The supply side of the ledger is affected by variations in the planned period between a first and second jab. It seems extraordinary that there is no readily available chart showing the best estimates from the research community around the world of the changes in efficacy for the various vaccines consequent upon changes to the time between first and second dose.

The undisciplined approach to priorities for vaccination has extended to a lack of action on them. It’s as if the system’s  managers have colluded with public opinion: ‘The highest priorities are still not met – so let’s focus on new ones!’

Instead of a blitz approach to vaccine in aged care facilities, a complicated system developed led by private enterprise entities. Decision makers and commentators were able, in effect, to hide behind the phrase ‘the most vulnerable’. To this vulnerability criterion was added the seriousness of the impact on health and other essential services of sickness and the resulting absence of members of the workforce. This is still important.

With the Delta variant, where a person lives and what contribution they are likely to make to spread of the disease have become as important as the extent to which someone’s health is likely to be severely affected by the condition, should they be infected.

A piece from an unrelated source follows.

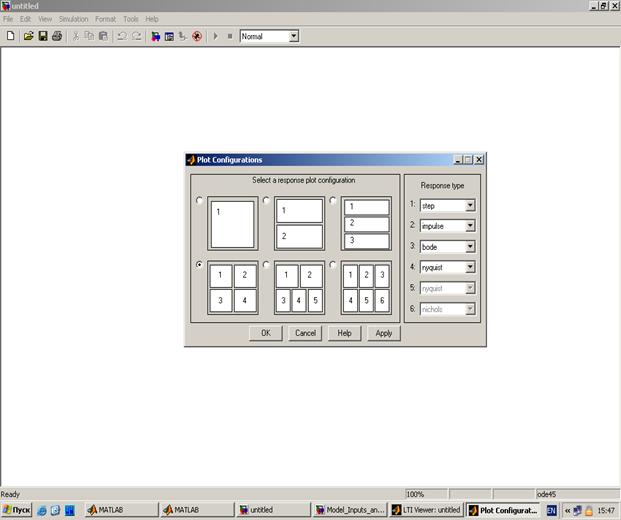Select the single-plot layout radio button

 The magnitude of the challenge of allocating scarce vaccine is illustrated by listing those groups who have recently been suggested as being of the highest priority. They include the original highest priorities, hospital staff, Aboriginal and Torres Strait Islander communities, year 12 students, people in selected hot-spots, teachers, inter-State transport workers, children, the 16-39 year olds, childcare and disability support workers, and paramedics.

Unless and until there are ample supplies of vaccine, some extremely difficult decisions will have to be made. If they are not, people will have unrealistic expectations and there is a real risk that they would then be alienated from the program.

Lecturer: Have you done the assignment?

Student: Yes – but I haven’t had time to write the short one.

That’s the most you’ll get from me as an apology!